* What is required *
Give back only the lines in the records below from the one with "Полезно знать (572, 177)" to the one with "[Facebook] (23, 1909)", both inclusive, word for word.

* Task material *
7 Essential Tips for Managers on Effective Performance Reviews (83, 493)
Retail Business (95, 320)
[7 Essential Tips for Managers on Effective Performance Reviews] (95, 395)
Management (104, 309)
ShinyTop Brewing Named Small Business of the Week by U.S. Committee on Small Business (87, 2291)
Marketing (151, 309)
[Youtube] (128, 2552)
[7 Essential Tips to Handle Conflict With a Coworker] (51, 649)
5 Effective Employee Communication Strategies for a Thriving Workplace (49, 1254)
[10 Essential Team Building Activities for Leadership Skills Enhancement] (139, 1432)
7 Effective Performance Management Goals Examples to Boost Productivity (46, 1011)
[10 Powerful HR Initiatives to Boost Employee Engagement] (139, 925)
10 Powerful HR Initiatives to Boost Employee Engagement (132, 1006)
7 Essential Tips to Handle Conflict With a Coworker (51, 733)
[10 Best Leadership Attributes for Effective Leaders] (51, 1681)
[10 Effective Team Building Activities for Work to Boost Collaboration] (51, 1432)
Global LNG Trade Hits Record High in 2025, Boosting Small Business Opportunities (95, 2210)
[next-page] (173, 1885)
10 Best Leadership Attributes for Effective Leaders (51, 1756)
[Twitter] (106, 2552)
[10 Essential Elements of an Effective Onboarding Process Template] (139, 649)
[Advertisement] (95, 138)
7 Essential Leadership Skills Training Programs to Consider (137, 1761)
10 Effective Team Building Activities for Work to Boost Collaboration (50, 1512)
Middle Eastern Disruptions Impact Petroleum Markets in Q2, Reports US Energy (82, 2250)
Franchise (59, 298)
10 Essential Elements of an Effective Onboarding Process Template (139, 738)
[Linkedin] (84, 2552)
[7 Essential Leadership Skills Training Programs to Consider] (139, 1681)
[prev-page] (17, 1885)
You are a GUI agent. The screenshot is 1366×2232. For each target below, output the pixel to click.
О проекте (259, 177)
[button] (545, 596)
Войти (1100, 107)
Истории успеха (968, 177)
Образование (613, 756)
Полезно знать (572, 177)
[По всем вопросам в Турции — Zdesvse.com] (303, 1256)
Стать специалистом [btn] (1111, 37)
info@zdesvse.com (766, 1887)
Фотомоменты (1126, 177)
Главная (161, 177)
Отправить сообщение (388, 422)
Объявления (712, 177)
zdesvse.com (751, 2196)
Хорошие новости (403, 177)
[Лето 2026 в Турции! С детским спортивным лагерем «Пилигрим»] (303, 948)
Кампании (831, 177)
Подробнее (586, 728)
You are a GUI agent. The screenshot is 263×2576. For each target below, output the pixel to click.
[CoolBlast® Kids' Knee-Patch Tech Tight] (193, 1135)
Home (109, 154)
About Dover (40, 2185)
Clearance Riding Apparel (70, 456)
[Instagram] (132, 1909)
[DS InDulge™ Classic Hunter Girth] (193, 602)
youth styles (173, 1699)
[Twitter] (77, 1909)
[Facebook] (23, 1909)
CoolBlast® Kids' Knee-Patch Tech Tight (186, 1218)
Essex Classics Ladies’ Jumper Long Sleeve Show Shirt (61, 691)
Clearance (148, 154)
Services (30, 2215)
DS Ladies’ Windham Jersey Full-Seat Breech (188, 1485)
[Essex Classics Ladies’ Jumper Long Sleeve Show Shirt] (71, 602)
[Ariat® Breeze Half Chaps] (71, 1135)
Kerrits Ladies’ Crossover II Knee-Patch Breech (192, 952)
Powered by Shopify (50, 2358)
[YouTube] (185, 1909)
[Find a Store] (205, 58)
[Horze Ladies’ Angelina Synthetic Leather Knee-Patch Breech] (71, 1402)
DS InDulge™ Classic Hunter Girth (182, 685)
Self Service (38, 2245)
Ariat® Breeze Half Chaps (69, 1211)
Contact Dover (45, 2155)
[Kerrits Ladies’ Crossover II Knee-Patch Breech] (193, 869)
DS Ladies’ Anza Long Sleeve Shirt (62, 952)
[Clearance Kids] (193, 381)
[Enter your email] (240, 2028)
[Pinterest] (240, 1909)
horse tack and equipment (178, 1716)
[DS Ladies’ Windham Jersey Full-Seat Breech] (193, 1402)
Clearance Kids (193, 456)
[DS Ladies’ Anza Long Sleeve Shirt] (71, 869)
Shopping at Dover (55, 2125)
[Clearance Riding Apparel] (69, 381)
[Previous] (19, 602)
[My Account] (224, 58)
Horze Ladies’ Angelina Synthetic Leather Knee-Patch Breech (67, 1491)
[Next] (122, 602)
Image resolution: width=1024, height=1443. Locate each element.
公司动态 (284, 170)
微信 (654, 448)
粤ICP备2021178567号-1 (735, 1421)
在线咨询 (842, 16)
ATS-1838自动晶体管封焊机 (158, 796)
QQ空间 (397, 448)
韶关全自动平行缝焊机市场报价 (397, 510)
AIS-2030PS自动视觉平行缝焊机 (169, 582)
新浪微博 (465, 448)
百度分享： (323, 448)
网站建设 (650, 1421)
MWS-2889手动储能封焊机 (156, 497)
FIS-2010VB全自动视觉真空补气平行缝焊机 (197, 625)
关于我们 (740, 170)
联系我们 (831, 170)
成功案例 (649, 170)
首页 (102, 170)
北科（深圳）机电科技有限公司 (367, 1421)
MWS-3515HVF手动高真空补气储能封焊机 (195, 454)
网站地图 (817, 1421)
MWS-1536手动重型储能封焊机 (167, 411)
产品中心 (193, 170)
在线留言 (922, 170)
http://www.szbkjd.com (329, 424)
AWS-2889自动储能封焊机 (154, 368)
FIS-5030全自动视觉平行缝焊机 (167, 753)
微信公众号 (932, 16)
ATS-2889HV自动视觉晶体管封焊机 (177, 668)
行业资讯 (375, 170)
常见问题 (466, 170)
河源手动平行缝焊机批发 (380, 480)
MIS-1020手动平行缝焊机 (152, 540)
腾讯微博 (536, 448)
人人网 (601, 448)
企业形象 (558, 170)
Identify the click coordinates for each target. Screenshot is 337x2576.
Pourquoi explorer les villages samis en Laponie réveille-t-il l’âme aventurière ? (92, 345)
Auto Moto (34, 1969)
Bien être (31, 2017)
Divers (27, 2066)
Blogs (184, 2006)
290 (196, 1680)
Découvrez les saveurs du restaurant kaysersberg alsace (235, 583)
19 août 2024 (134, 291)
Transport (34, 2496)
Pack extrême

* Answer section *
Полезно знать (572, 177)
[По всем вопросам в Турции — Zdesvse.com] (303, 1256)
Стать специалистом [btn] (1111, 37)
info@zdesvse.com (766, 1887)
Фотомоменты (1126, 177)
Главная (161, 177)
Отправить сообщение (388, 422)
Объявления (712, 177)
zdesvse.com (751, 2196)
Хорошие новости (403, 177)
[Лето 2026 в Турции! С детским спортивным лагерем «Пилигрим»] (303, 948)
Кампании (831, 177)
Подробнее (586, 728)
You are a GUI agent. The screenshot is 263×2576. For each target below, output the pixel to click.
[CoolBlast® Kids' Knee-Patch Tech Tight] (193, 1135)
Home (109, 154)
About Dover (40, 2185)
Clearance Riding Apparel (70, 456)
[Instagram] (132, 1909)
[DS InDulge™ Classic Hunter Girth] (193, 602)
youth styles (173, 1699)
[Twitter] (77, 1909)
[Facebook] (23, 1909)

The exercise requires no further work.